Shareholders whose shares are purchased in the offer will be paid the determined purchase price per share net in cash, without interest, after the expiration of the offer period at 5:00 P.M., New York City Time, on Friday, January 4, 2013.
Tucows expects to fund the share purchases in the Tender Offer through new borrowings under an amended and extended version of its existing credit facilities. The Tender Offer will not be conditioned upon any minimum number of shares being tendered, but will be subject to the completion of the new borrowings and related loan documentation and other customary conditions that are described in the Tender Offer documents. The Tender Offer documents, which are being distributed to shareholders, also contain tendering instructions and a complete explanation of the Tender Offer’s terms and conditions. All shares purchased by Tucows in the tender offer will be cancelled.
The information agent for the Tender Offer will be Registrar and Transfer Company. Neither Tucows, its board of directors or the information agent is or will be making any recommendation to shareholders as to whether to tender or refrain from tendering their shares into the Tender Offer. Shareholders will be able to obtain copies of the offer to purchase, related materials filed by the Company as part of the statement on Schedule TO and other documents filed with the Securities and Exchange Commission through the SEC’s internet address at www.sec.gov without charge when these documents become available. Shareholders and investors may also obtain a copy of these documents, as well as any other documents the Company has filed with the SEC, without charge, from the Company or at the Company’s website: www.tucowsinc.com. Shareholders are urged to carefully read these materials, when available, prior to making any decision with respect to the offer. Shareholders and investors who have questions or need assistance may call Registrar and Transfer Company, the information agent for the tender offer, by directing such request to: Registrar and Transfer Company, 10 Commerce Drive Cranford, NJ 07016, telephone (800) 866-1340.
This release is for informational purposes only and is not an offer to buy or the solicitation of an offer to sell any shares of the Company’s common stock. The solicitation and offer to buy the Company’s common stock will only be made pursuant to the offer to purchase and related materials that the Company is sending to its shareholders. Shareholders should read those materials carefully because they will contain important information, including the various terms and conditions of the Tender Offer.
Tucows is a global Internet services company.
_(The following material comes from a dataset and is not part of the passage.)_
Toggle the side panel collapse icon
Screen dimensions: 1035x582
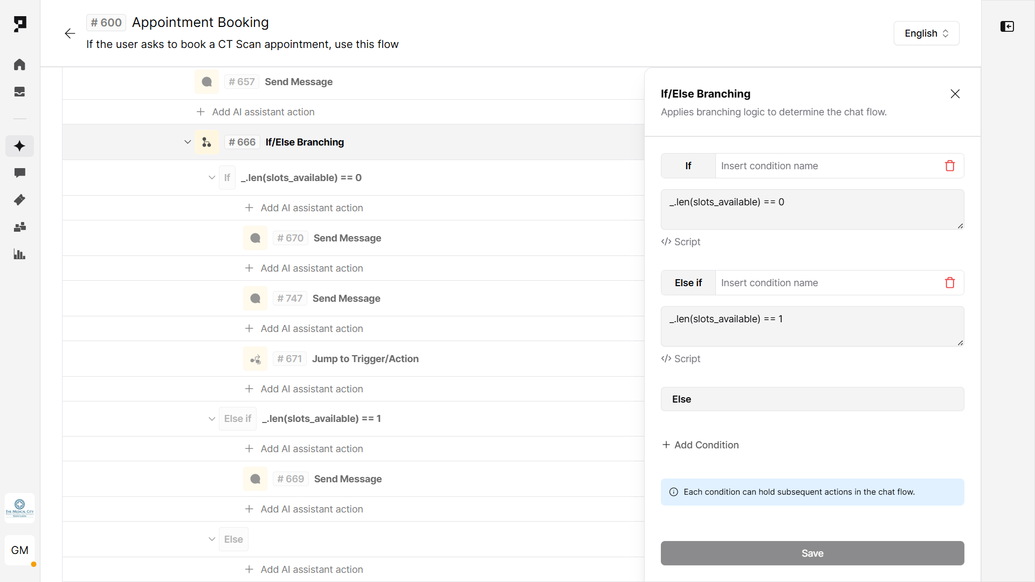click(x=1007, y=26)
OpenSRS (http://opensrs.com) manages over fourteen million domain names and millions of value-added services through a reseller network of over 13,000 web hosts and ISPs. Hover (http://hover.com) is the easiest way for individuals and small businesses to manage their domain names and email addresses. Ting.com (https://ting.com) is a mobile phone service provider dedicated to bringing clarity and control to US mobile phone users. YummyNames (http://yummynames.com) owns and operates premium domain names that generate revenue through advertising or resale. More information can be found on Tucows’ corporate website (http://tucows.com).
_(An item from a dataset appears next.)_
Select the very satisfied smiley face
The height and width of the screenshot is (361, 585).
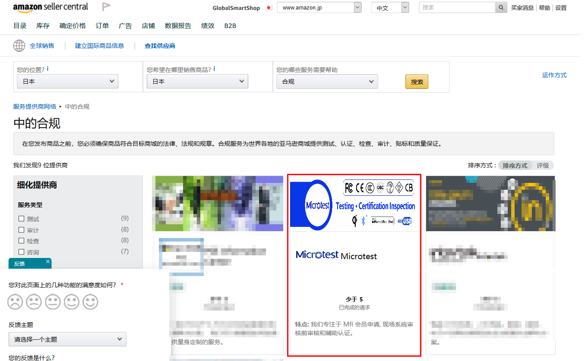point(91,302)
This news release contains, in addition to historical information, forward-looking statements related to the proposed tender offer, including the timing, total number of shares to be purchased under the proposed tender offer and the process for the proposed tender offer. Such statements are based on management’s current expectations and are subject to a number of uncertainties and risks, which could cause actual results to differ materially from those described in the forward-looking statements. Information about potential factors that could affect Tucows’ business, results of operations and financial condition is included in the Risk Factors sections of Tucows’ filings with the Securities and Exchange Commission. All forward-looking statements included in this document are based on information available to Tucows as of the date of this document, and except to the extent Tucows may be required to update such information under any applicable securities laws, Tucows assumes no obligation to update such forward-looking statements.
TUCOWS is a registered trademark of Tucows Inc. or its subsidiaries. All other trademarks and service marks are the properties of their respective owners.